Cette nomination peut également être interprétée comme une volonté de préserver l’esprit du projet Pastef sans entretenir les rivalités personnelles qui menaçaient l’équilibre du pouvoir.
Les dossiers chauds qui attendent le nouveau Premier ministre
Le coût de la vie
La flambée des prix reste la préoccupation majeure des Sénégalais. Les ménages continuent de subir la hausse du coût des denrées alimentaires, de l’électricité et des transports.
Le nouveau gouvernement sera jugé très rapidement sur sa capacité à apporter des réponses concrètes au pouvoir d’achat.
L’emploi des jeunes
Le chômage des jeunes demeure une bombe sociale au Sénégal. Malgré les promesses de transformation économique, de nombreux diplômés peinent encore à trouver un emploi stable.
Ahmadou Al Aminou Mohamed Lo devra accélérer les politiques de création d’emplois et de soutien à l’entrepreneuriat.
L’exploitation du pétrole et du gaz
Le Sénégal entre progressivement dans l’ère des hydrocarbures. La gestion des revenus pétroliers et gaziers sera un test majeur pour le nouveau Premier ministre.
La population attend de voir si ces ressources profiteront réellement au développement national.
Les tensions politiques
Même après le départ d’Ousmane Sonko, les tensions internes au pouvoir ne disparaîtront pas automatiquement.
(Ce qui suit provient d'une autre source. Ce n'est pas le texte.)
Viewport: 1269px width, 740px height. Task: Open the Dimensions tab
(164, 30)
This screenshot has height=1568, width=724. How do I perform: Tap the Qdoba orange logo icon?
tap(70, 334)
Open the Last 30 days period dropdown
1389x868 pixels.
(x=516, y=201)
Le nouveau chef du gouvernement devra maintenir l’unité de la majorité tout en gérant les rapports avec une opposition vigilante.
Les chantiers prioritaires du gouvernement
Accélérer le programme « Sénégal 2050 »
Ahmadou Al Aminou Mohamed Lo connaît parfaitement ce programme qu’il supervisait déjà avant sa nomination. Industrialisation, souveraineté alimentaire, réforme de l’administration et modernisation économique devront désormais entrer dans une phase concrète.
Restaurer la confiance institutionnelle
Après les turbulences politiques récentes, le gouvernement devra rassurer sur la stabilité des institutions et la cohérence de l’action publique.
Réformer l’administration publique
Le nouveau Premier ministre est réputé pour son sens de la rigueur administrative. Une modernisation de l’État, de la gouvernance financière et du suivi des politiques publiques pourrait devenir sa marque de fabrique.
Mission délicate
La nomination d’Ahmadou Al Aminou Mohamed Lo ouvre une nouvelle séquence politique au Sénégal. Le président Bassirou Diomaye Faye a choisi la compétence technocratique et la discrétion pour tenter de ramener la stabilité au sommet de l’État.
Mais dans un Sénégal traversé par de fortes attentes sociales et une vie politique passionnée, la mission du nouveau Premier ministre s’annonce particulièrement délicate. Entre continuité du projet Pastef, gestion des ambitions internes et urgence économique, Ahmadou Al Aminou Mohamed Lo devra rapidement prouver qu’il n’est pas seulement un homme de dossiers, mais aussi un véritable chef de gouvernement capable de tenir le cap dans la tempête.